Ihre musikalischen Fähigkeiten stellten die Abiturientinnen bei der Umrahmung der Feier unter Beweis: Ein Ensemble des Musik-Neigungskurses, am Klavier von Saskia Mayerhöfer begleitet, stimmte die Festgesellschaft auf die Überreichung der Abiturzeugnisse ein. Alle Schulabgängerinnen, die in elegante, zum Teil selbstgenähte Abendroben gekleidet waren, sangen zuletzt das Lied "You never walk alone".

Dankmesse zum Abitur

Der Gottesdienst zum Abschluss der Abiturfeierlichkeiten erhielt festlichen Glanz durch Chor und Orchester der Heimschule, die die Kleine Orgelsolomesse von Joseph Haydn aufführten. Dabei hatte Saskia Mayerhöfer den Orgelpart übernommen. Klangschön sang der von Guido Haas geleitete Schulchor mehrere Sätze dieser Messe. Während der Kommunionspendung musizierte das Orchester unter Dirigentin Gudrun Hafner Werke von Albinoni und Vivaldi.

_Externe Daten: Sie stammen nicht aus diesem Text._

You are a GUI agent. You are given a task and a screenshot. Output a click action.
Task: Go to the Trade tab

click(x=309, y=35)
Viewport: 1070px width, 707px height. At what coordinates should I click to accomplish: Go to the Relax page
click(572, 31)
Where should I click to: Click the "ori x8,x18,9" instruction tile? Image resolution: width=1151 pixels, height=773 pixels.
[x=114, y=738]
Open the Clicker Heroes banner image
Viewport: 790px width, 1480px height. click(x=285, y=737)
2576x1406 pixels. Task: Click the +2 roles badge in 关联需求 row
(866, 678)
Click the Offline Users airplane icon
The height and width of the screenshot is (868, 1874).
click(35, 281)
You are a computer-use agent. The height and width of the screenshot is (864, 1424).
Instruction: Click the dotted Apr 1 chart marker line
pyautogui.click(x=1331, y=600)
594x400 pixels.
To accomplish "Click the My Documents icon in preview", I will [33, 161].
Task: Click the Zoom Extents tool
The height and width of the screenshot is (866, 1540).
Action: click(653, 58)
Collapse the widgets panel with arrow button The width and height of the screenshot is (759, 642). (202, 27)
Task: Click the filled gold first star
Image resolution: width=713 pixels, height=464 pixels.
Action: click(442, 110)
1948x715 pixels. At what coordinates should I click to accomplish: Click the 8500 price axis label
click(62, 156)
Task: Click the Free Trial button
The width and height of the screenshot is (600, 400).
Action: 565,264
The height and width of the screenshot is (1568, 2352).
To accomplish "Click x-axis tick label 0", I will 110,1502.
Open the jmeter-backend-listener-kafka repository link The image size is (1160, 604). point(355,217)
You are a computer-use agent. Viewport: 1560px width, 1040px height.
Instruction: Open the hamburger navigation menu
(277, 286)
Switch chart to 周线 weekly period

Schulseelsorger Dr. Winfrid Keller zelebrierte den Gottesdienst. Sein Kollege Gerhard Müller reflektierte in seiner Predigt das Abi-Motto und gab ihm durch seine Deutung Tiefe. Er legte dar, dass Glaube, Liebe, Hoffnung die „Werkzeuge“ sind, mit denen Gott an uns arbeitet.

Schulleiterin Anita Haas und Internatsleiterin Dorothea Mangold verliehen den Abiturientinnen das Walder Schulabzeichen und machten sie dadurch zu Urwälderinnen.